-- SELECTED EXCERPT start --

And you know what, Maeve? Who cares? This guy hasn’t done dick to make me invested in his welfare. Let us see him acting in the narrative present. Make him face a challenge. Let us see him make choices. Perhaps then we’ll give a dry dog-egg how he got here.
‘a thrice month pace’ I am trying to make this make sense. My brain is squinting so hard trying to bend English just so I can give you a pass on this. Does he mean ‘thrice monthly’? As in, every month, he has to do the trip there and back? I can’t help feeling that the only reason you used ‘thrice’ was because it sounds vaguely storybooky and archaic.
‘between both shining sovereign cities,’ Why ‘both’? It’s not as if he could be between a single city. The narrator sounds a bit like Reagan here. Maybe it’s important that the cities are ‘sovereign’, i.e. they are independent city-states – unless of course you mean that each one is metaphorically like a ‘shining sovereign’. I’m not sure how that would work. Basically your chosen adjectives are abstract and ambiguous.
‘as security for these caravans fat with valuables’ Unpack these offensively broad nouns. ‘caravans’? What do you mean? Are they wagons? Are they powered? If not, what type of animal pulls them? Give us something to picture. Give us noises, smells. ‘valuables’? NO! Absolutely not. I will not let you get away with that.
You can do better. Be specific. The exact nature of the cargo will give us clues about this world, its tech levels, what it values, and what the relative wealth and resources of the two cities are. After all, the only way this journey could be profitable is if one city has resources and luxuries that are scarce in the other – otherwise there’s no point travelling for, by your account, almost a week both ways, across perilous terrain.
‘to be traded and sold’ Traded and sold? As opposed to that type of trading where you just take the thing and rub your face against it? I suppose you might mean ‘swapped’, but I’m pretty sure your fictional world is sophisticated enough that they’ve risen above crude barter systems, especially if they’re travelling so far. In any case, ‘traded’ covers both.

-- SELECTED EXCERPT end --

**WORK TO DO:**
a) In the writing critique, which word does the reviewer suspect was chosen only because it sounds vaguely storybooky and archaic?
b) Carry on with the writing critique from the point where it stops, keeping the reviewer's voice.

-- GIVEN ENTRIES start --

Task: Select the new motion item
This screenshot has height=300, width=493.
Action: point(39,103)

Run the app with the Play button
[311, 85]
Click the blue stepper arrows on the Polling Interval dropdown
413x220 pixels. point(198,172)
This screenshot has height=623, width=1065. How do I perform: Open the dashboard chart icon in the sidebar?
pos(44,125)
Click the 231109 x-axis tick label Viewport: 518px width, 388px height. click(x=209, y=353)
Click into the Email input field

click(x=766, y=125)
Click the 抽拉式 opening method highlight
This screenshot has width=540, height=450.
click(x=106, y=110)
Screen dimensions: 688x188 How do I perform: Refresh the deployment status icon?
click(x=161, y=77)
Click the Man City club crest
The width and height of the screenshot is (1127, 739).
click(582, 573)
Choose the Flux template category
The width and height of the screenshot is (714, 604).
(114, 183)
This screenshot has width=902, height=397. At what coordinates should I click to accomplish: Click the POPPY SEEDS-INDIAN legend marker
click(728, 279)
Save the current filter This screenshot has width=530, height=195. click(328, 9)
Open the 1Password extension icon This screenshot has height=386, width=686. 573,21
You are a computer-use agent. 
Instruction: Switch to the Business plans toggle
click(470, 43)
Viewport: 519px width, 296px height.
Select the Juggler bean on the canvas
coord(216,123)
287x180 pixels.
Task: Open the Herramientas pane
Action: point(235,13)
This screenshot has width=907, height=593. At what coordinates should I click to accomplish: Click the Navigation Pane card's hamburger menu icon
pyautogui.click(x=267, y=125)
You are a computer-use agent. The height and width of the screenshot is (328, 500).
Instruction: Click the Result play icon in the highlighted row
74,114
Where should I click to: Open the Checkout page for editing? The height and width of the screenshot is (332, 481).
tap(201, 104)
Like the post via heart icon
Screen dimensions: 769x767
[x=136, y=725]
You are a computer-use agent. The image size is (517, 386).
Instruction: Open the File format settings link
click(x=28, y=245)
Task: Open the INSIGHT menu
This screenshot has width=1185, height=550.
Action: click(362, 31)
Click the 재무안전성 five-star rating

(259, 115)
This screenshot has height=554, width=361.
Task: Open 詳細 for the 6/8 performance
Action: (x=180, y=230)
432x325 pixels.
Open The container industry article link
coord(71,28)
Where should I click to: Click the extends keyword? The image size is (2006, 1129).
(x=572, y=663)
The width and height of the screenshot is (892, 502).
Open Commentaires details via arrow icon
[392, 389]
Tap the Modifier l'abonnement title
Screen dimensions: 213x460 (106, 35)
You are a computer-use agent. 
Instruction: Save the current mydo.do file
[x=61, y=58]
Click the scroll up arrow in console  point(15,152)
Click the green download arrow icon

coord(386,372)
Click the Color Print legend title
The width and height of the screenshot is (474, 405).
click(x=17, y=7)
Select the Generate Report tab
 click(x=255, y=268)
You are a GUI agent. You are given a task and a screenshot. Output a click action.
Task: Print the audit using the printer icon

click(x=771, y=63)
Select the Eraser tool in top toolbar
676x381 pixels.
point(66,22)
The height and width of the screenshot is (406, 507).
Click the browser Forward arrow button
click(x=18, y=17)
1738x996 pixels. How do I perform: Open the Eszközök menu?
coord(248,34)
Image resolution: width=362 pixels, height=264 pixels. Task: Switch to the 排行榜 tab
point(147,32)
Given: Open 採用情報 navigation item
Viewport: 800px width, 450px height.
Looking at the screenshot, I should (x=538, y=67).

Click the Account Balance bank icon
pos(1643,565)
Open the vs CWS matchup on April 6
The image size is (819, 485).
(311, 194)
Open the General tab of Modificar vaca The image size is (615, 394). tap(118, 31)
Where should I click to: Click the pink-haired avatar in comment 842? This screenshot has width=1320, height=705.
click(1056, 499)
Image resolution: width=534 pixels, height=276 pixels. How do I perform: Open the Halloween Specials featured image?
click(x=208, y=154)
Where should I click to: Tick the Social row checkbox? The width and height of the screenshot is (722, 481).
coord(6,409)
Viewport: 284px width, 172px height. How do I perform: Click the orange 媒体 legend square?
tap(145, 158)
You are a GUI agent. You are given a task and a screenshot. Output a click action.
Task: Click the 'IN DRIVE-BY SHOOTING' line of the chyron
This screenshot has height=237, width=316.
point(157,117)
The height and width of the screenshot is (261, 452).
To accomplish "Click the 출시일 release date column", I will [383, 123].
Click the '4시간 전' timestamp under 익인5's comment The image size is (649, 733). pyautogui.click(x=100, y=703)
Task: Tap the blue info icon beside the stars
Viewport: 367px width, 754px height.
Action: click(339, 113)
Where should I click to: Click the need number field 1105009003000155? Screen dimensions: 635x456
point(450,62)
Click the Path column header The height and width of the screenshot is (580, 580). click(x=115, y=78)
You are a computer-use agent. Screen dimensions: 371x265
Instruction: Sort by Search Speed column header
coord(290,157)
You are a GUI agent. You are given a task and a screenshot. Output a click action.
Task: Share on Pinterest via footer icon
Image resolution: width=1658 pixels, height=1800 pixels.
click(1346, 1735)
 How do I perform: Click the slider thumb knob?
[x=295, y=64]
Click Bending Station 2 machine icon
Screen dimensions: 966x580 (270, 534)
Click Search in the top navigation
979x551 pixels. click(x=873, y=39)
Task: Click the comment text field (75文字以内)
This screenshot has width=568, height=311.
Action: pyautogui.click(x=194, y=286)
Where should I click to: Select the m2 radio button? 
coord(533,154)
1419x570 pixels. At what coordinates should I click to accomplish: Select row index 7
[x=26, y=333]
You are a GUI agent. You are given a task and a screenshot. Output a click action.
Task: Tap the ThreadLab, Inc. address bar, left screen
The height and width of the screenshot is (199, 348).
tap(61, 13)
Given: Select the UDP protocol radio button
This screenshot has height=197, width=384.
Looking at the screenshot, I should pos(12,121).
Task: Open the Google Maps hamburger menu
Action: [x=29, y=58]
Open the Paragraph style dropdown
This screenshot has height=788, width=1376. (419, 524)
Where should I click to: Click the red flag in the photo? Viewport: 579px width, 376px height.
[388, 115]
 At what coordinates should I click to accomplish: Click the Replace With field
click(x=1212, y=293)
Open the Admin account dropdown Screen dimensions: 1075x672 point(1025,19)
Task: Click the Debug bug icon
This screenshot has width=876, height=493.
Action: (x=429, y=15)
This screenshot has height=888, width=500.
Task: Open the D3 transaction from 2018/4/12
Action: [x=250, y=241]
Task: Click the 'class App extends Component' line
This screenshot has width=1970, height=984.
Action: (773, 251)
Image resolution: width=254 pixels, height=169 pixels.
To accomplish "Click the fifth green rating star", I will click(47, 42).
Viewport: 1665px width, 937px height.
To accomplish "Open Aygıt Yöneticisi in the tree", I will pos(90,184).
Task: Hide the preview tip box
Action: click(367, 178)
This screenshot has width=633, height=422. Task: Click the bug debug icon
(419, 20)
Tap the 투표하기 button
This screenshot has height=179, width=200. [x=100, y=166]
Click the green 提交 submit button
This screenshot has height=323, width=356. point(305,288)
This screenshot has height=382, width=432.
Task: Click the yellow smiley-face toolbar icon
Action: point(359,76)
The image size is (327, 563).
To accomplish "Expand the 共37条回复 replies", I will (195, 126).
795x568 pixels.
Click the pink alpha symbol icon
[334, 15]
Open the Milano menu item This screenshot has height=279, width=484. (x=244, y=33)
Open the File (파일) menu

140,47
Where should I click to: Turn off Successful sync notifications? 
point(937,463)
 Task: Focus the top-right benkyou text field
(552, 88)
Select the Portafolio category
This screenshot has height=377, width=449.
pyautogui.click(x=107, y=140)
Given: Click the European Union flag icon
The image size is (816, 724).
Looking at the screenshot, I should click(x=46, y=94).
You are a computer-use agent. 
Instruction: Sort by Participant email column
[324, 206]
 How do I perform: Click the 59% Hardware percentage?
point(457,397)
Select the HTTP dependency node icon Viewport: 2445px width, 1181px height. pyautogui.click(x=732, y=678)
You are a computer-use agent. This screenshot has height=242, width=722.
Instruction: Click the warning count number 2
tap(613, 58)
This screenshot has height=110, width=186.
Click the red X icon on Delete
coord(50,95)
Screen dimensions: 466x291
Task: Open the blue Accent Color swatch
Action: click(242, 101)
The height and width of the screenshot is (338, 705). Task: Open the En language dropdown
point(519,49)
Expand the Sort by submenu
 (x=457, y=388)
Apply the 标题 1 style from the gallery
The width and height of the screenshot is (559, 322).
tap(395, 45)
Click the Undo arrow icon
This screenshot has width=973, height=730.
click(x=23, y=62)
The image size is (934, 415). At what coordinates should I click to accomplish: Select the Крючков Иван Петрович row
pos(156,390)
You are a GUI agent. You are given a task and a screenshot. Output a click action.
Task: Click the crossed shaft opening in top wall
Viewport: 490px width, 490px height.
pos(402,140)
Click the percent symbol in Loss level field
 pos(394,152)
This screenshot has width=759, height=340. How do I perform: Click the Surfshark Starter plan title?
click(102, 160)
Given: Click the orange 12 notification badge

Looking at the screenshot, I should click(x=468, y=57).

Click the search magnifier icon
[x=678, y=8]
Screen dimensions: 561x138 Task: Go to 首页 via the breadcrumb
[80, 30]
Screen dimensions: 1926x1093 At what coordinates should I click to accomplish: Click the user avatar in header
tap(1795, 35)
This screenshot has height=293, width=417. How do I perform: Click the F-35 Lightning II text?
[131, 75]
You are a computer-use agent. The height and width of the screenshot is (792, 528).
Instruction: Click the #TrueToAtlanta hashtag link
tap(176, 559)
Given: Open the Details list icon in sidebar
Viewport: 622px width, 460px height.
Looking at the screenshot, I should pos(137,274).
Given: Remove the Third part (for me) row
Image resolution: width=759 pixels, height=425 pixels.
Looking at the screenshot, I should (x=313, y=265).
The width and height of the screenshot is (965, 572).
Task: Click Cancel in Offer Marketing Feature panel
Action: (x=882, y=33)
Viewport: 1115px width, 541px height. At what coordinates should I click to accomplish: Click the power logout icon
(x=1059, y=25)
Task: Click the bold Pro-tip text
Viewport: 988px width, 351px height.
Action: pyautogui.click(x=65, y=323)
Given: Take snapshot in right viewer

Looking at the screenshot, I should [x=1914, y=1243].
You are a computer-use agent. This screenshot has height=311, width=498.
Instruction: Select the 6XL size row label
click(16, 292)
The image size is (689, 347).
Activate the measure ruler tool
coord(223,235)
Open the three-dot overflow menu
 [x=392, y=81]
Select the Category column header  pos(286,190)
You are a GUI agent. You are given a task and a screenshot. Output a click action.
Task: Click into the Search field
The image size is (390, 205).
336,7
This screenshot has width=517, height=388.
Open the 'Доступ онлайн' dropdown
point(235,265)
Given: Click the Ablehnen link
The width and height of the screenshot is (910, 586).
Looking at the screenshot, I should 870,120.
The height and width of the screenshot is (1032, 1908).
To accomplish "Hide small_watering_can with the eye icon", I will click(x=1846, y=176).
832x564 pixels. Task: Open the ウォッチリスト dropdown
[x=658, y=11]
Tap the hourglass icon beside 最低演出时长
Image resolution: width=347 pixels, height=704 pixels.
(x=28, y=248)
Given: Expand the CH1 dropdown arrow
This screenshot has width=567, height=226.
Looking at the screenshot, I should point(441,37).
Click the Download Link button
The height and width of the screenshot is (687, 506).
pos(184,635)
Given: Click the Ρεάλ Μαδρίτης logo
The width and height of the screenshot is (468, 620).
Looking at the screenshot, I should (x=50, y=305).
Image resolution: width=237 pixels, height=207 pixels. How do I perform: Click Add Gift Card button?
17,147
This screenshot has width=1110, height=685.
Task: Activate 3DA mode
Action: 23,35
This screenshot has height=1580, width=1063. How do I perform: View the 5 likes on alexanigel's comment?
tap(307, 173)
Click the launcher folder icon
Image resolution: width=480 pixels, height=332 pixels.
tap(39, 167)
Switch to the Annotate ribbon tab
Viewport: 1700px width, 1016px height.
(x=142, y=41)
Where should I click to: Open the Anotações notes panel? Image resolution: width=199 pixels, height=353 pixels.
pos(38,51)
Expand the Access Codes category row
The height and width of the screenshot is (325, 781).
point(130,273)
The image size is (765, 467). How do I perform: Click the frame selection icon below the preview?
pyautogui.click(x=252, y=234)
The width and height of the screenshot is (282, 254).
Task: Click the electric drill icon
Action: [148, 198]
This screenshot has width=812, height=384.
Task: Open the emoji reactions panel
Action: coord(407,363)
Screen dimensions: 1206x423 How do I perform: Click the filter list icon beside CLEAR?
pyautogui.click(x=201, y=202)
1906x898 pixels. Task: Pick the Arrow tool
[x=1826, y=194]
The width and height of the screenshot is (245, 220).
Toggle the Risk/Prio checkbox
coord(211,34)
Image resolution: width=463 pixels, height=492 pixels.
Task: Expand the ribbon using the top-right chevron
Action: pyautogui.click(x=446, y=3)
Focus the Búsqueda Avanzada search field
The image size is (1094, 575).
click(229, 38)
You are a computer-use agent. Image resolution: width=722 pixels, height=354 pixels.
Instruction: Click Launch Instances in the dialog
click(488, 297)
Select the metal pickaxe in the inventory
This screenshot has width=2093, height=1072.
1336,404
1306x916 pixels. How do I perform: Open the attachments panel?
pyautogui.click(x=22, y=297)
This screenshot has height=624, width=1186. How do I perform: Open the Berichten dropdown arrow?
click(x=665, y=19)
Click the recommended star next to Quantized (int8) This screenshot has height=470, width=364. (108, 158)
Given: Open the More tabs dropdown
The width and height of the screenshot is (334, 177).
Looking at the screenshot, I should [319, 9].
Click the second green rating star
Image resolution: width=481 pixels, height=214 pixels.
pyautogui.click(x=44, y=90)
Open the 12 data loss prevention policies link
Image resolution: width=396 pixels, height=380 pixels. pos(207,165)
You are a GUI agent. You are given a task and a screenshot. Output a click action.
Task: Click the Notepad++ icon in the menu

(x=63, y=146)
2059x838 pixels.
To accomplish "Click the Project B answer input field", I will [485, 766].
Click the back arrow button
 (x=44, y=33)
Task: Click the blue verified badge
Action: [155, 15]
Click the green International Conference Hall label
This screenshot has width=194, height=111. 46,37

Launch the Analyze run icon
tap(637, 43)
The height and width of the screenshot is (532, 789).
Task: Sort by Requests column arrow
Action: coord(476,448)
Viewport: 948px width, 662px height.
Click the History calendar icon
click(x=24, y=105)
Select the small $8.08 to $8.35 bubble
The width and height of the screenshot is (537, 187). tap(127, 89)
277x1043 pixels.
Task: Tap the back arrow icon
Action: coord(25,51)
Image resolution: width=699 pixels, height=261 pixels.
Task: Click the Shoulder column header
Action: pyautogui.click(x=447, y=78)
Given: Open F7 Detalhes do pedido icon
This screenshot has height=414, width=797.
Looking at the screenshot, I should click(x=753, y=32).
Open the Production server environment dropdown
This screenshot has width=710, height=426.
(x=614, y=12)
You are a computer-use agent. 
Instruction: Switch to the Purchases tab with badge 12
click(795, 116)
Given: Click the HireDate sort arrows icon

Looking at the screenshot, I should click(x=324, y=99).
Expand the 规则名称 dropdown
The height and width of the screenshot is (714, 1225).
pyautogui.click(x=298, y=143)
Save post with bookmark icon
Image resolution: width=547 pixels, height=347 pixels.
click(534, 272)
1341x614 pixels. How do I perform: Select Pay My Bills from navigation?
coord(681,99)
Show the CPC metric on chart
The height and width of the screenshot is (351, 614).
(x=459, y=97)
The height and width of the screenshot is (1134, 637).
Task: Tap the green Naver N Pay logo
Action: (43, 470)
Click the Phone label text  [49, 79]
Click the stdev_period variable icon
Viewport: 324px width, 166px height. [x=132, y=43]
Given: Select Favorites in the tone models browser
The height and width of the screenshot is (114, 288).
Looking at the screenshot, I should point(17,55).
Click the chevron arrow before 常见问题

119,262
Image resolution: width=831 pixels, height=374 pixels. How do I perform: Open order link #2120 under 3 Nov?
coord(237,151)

-- GIVEN ENTRIES end --

**ANSWERS IN ORDER:**
a) Thrice.

b)
I’m not being pedantic just to be an asshole, by the way. It’s important that your language is precise and that any redundant words are pruned so the story can bloom. Remember, the goal is that your story gets read by a whole bunch of human beings. They’re all going to bring different life experiences and education levels and reading histories to the text, and if any phrases have unintended dualities of meaning, you can bet your trusty ringpiece a non-trivial percentage of your readers will choose the wrong one.
The more accuracy you can bake into your prose and the fewer unnecessary words you tax the reader’s brain with, the more chance your story has of surviving the journey from your mind to the mind of the reader. Imagine every sentence as a splendid limited edition Moomin mug mailed from Finland, and each successive edit as a layer of bubblewrap. The more fastidious you are with your edits, the more chance it has of arriving at its destination without becoming a twenty piece Moomin jigsaw.
Editing is an act of love.
I could almost stop the blog there. That statement is the most important summation of why I do this. I believe it deep in my heart, and over the past year of writing Death Of 1000 Cuts posts, my conviction has only grown stronger.
When we edit our work, we are sweeping the hearth and chopping the firewood and filling a dish with ginger snaps ready for the arrival of that one important guest – the reader. Or, if you prefer something less twee, we are on our knees in the bathroom, squirting Toilet Duck into the U-bend and trying to scrub off our shit stains off the porcelain.
We work hard because we want our guest to feel welcome. We work hard because we want our guest to enter and feel immediately at home. We want them to relax. We want them to see that everything is just so, everything in its right place.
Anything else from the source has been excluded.